Sumber:Kompas 05 April 2005
Kategori:Sampah Luar Jakarta
Bandung, Kompas - Tapak tilas Konferensi Asia Afrika ke-50 di Kota Bandung tinggal dua puluh hari lagi. Namun, sampai sekarang sampah masih menumpuk di mana-mana, termasuk di Jalan Aruna, dekat Bandara Husein Sastranegara, Bandung. Padahal, bandara tersebut akan dijadikan tempat kedatangan delegasi KAA pada 24 April mendatang.

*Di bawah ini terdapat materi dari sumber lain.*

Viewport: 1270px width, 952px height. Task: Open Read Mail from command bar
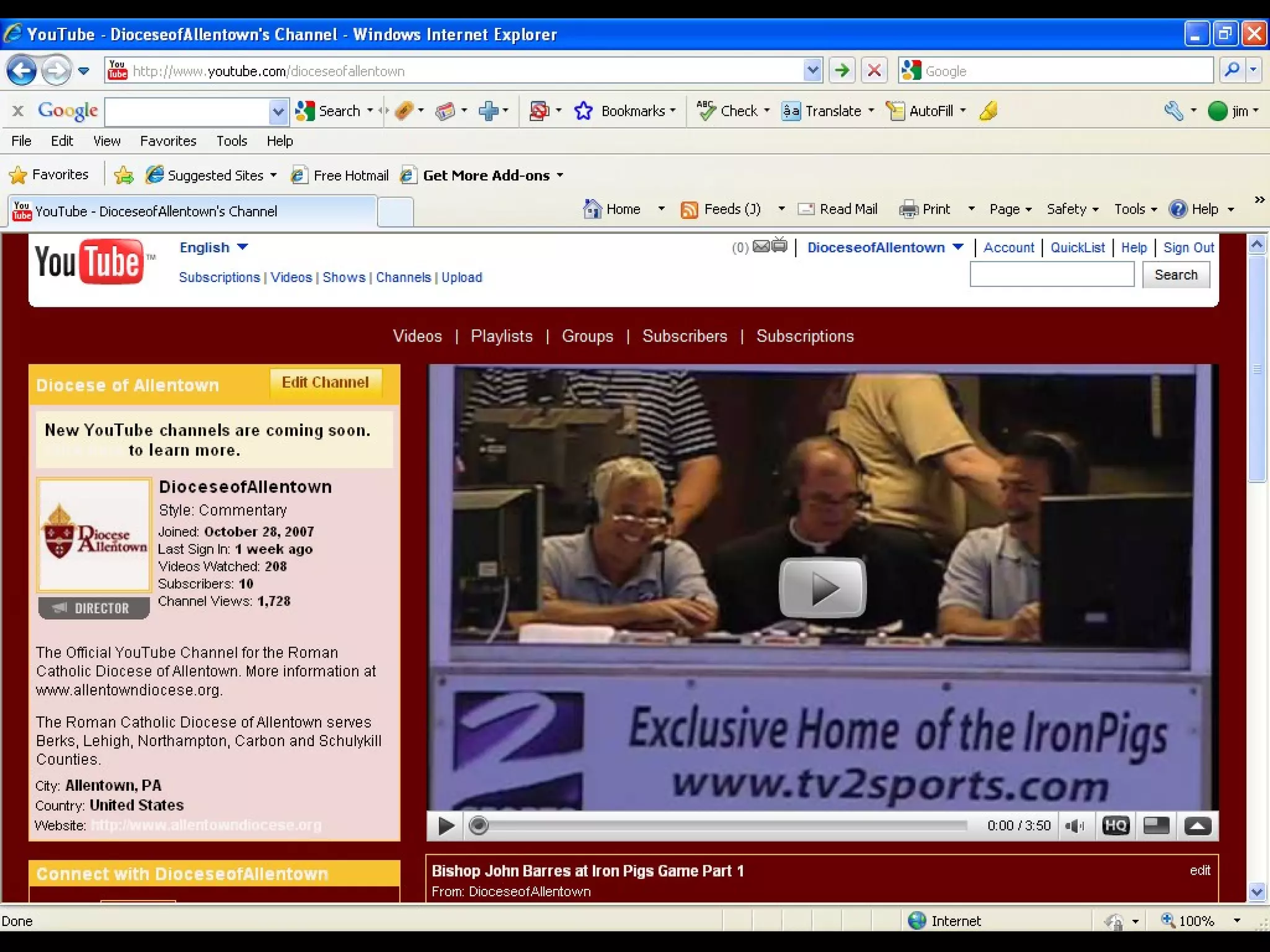pos(838,209)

Masyarakat yang berjualan di sekitar tumpukan sampah juga mengaku sudah rugi besar. Beberapa orang malah sudah lebih dari sebulan tidak bisa mencari nafkah karena gangguan yang ditimbulkan sampah. Beberapa kios di depan tumpukan sampah itu sudah tutup beberapa minggu lalu.

"Saya masih berdagang, tapi seperti main-main. Sudah lebih dari sebulan saya tidak menjual nasi dan lauk, hanya jual kerupuk saja. Pembeli sudah tidak ada karena jijik beli makanan di depan gunung sampah yang bau ini," ujar Tuti (52), pedagang di Jalan Aruna yang biasa melayani makan siang para pegawai pabrik sepatu dan garmen yang ada di jalan tersebut.

Rute jalan yang kemungkinan akan dilewati delegasi KAA adalah Jalan Padjadjaran, Wastukencana, LL RE Martadinata, Merdeka, Kebon Kawung, Perintis Kemerdekaan, Lembong, Tamblong, Asia Afrika, dan Jl Otto Iskandardinata. Titik sampah di jalan itu berada di TPS Tegallega (Kobana) dan TPS Aruna. Sementara TPS di Jalan Cicendo saat ini sudah bersih.

Menurut Sefrianus Yosep, Kepala Bagian Hukum dan Hubungan Masyarakat PD Kebersihan Kota Bandung, dalam menghadapi KAA pihaknya memprioritaskan pengangkutan sampah di TPS yang sampahnya sudah menumpuk. Selain di TPS Tegallega dan Aruna, TPS lainnya adalah TPS Cibeunying, Jalan Ambon, Cijerah, Ciroyom, Pasarbaru, Jalan Brigjen Katamso, dan Jalan Sederhana.

Sejak TPA Leuwigajah ditutup, sampah di Tempat Pembuangan Sementara Jalan Aruna tidak diangkut. Ketinggian sampah di jalan tersebut kini sudah hampir tiga meter dengan luas sekitar 30 meter persegi.

Merugikan

Setiap hari jumlah sampah yang diangkut PD Kebersihan hanya satu kontainer ukuran lima meter kubik. Namun, setelah pengangkutan sampah berkurang menyusul penutupan TPA Leuwigajah, tumpukan sampah menutupi jalan itu.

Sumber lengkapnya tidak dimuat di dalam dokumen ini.